Schmidt – Das ist ganz unterschiedlich. Unter anderem lassen auch viele Mitglieder des Fachverbandes Schloss- und Beschlagindustrie klassisch ihre Produkte im PIV prüfen und sind zu diesem Zweck auch Mitglied in der Gütegemeinschaft. Da insgesamt 80 verschiedene Prüfungen in den Bereichen mechanische Festigkeit, Dauerfunktion, Widerstand gegen Umwelteinflüsse, Mechatronik und Bauteilprüfungen angeboten werden, bietet das PIV einen großen Strauß an Angeboten. Einige Hersteller lassen nahezu die gesamte Produktpalette im PIV prüfen, andere bedienen sich der angebotenen Spezialprüfungen. Insgesamt werden pro Jahr ca. 1500 Einzelaufträge abgewickelt.
Glaswelt – Was macht das PIV über den Prüfbetrieb hinaus?
Schmidt – Neben der Prüfung von Schlössern, Beschläge, Fenstern und Türen arbeitet das Prüfinstitut in den nationalen und internationalen Normungsgremien dieser Produktgruppen mit. Durch die Akkreditierung nach DIN EN ISO/IEC 17025 werden die Prüfergebnisse weltweit akzeptiert. Weiterhin verfügt das PIV mit PIV CERT über eine Produktzertifizierungsstelle gemäß DIN EN ISO/IEC 17065, ist anerkannte Überwachungs- und Zertifizierungsstelle nach der Landesbauordnung NRW, notifizierte Prüf- und Zertifizierungsstelle nach der Bauproduktenverordnung und anerkannte Prüfstelle für DIN Certco.
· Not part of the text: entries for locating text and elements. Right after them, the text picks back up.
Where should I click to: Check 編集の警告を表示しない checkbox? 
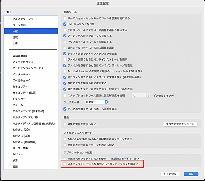click(x=65, y=124)
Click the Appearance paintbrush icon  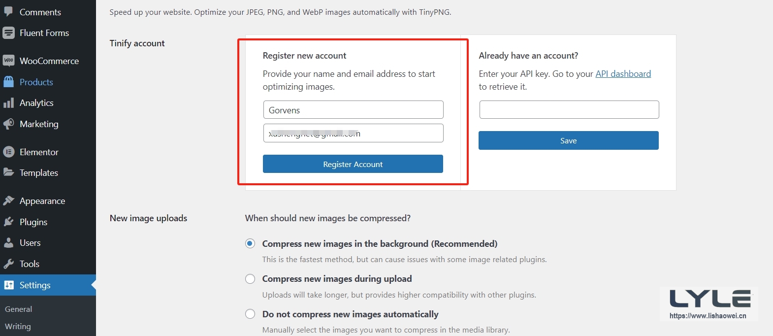(x=8, y=201)
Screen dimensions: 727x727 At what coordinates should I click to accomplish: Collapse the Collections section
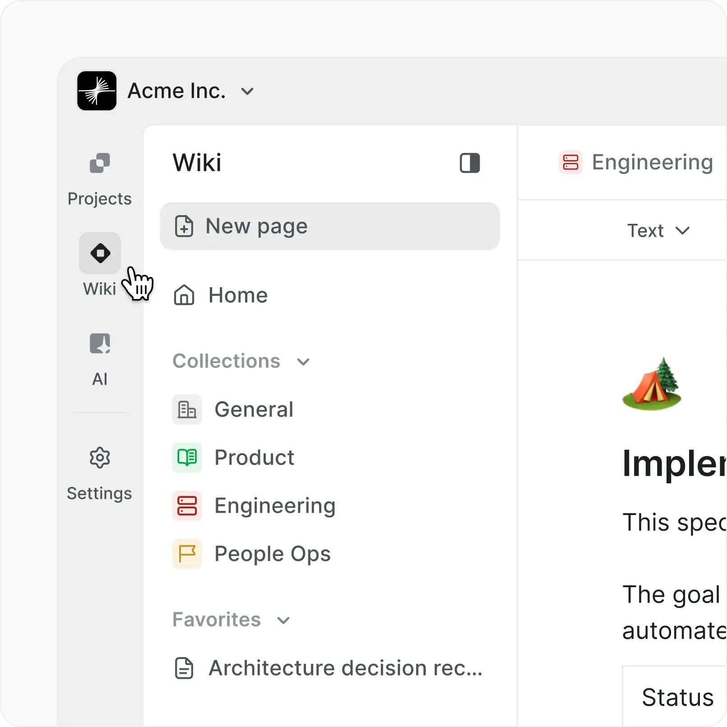click(x=303, y=362)
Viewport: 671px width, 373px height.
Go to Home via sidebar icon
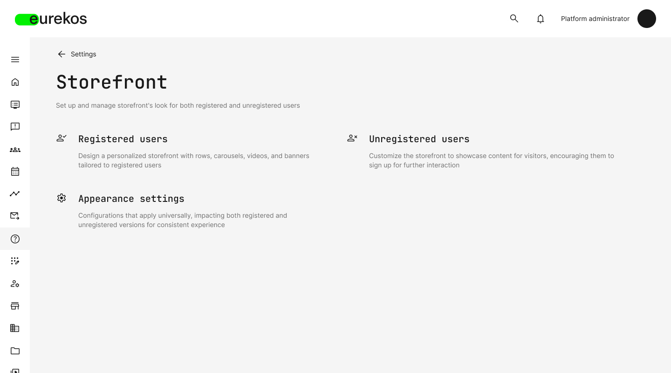(15, 82)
Glaswelt – Wie haben sich die Produkte im Bereich des Einbruchschutzes weiterentwickelt?
Schmidt – Generell gibt es schon immer sehr gute Produkte in Sachen Einbruchschutz und sie werden kontinuierlich weiterentwickelt. Eine Investition in den Einbruchschutz lohnt sich daher immer. Wichtig ist aber vor allem, dass die vorhandene Sicherheitstechnik auch stets genutzt wird – zum Beispiel Fenster und Terrassentüren nicht gekippt zu lassen.
Glaswelt – In den letzten beiden Jahren waren Einbrecher deutlich weniger „erfolgreich“ als zuvor. Ist der Einbruchschutz so gut geworden oder haben die Einbrecher die Lust verloren?
Schmidt – Laut Statistik ist generell die Zahl der Wohnungseinbrüche 2017 stark zurückgegangen und liegt inzwischen sogar etwas unter dem Stand von 2010, trotzdem ist sie weiterhin relativ hoch. Bei 45 Prozent der Fälle handelt es sich um Versuche und der Anteil steigt weiter an. Als Grund vermuten wir hier Verbesserungen der Sicherungsmaßnahmen gegen Wohnungseinbruchdiebstahl. Nach wie vor könnten aber noch mehr Einbrüche im Vorfeld durch richtiges Verhalten und die richtige Sicherungstechnik verhindert werden.
Glaswelt –Herr Schmidt, herzlichen Dank für das Gespräch!—
Die Fragen stellte Chefredakteur Daniel Mund.